Driver distraction is a very serious road safety issue in Canterbury, New Zealand and all around the world.
What is driver distraction? It is any action that takes your hands, eyes and mind off the task of driving.
Originally we thought driver distraction was about not having your hands on the wheel. So we made a law that says you can't be holding your phone while using it. But research shows us that it's actually about not having your mind on driving.
There are three recognized categories of distraction.
- Manual distraction. Having your hands off the wheel, using your phone. The law forbids this.
- Visual distraction. Looking at places other than where you should.
- Cognitive distraction. When your mind is on the phone call, text or Instagram feed, or Facebook post you've just looked at.
Even if your phone is connected to Bluetooth, the call you are on takes your mind away from the driving tasks you come across.
Potentially the greatest distraction to happen to us these days comes from the touch screens in today's cars. We think it's okay, but they are a combination of manual, visual and cognitive distraction like no other.
It is easy to underestimate how distracting passengers can be when a person is driving. But it is a serious matter, particularly for our younger drivers. Again, a combination of visual and cognitive distraction.
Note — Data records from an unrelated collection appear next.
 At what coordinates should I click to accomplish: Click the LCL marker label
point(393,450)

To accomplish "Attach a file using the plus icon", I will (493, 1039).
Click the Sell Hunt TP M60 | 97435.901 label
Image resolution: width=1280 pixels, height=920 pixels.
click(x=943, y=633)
Several studies have shown the fatal crash risk for young drivers is higher if they have passengers in the car.
With two or more passengers, the risk is 10 times greater compared to driving alone. And the risk is at its greatest when the passengers are a similar age to the driver.
Passengers can distract drivers in many ways:
- talking and expecting the driver to engage and look at them
- talking loudly/yelling/screaming at each other or someone outside the car
- turning up the music volume
- applying pressure to the driver to take risks
- messing around with vehicle controls, eg. mirrors, lights etc.
These examples are all common scenarios and are distractions that can affect a driver's ability to concentrate. We need passengers to recognise that they are part of the problem when it comes to driver distraction.
Our approach: We want passengers to consider their role in the car and to think about how their actions could distract a driver. By taking responsibility for their actions when travelling, they could prevent a driver from being distracted.
Drive Phone Free
One of the most recognised distractions is using a cellphone while driving.
From 01 November 2009 it became illegal for drivers to use a hand-held mobile phone while driving. The road user rule states that drivers cannot use a mobile phone;
- to make receive, or terminate a telephone call
- to create, send or read a text message or email
- to create, send or view a video message
Breaching this ban incurs a fine of $80 and 20 demerit points. It is still evident that some drivers are still willing to take that risk. Of more concern is when a mobile phone is used while driving, it puts other road users at risk. This road safety issue is not only New Zealand wide but also across the rest of the world. UK and Australia have also banned the use of hand held phones.
Although this road user road rule came into effect several years ago, we all still see many drivers using hand held cellphones while driving. The most serious consequence to using a cellphone while driving is causing a crash. Crashes where driver attention has been diverted by a cellphone contributes to many people being killed or seriously injured in New Zealand every year.
If we consider the extremely high number of crashes where all other types of distraction are recorded, it is clear driver distraction is emerging as a very serious road safety concern in New Zealand.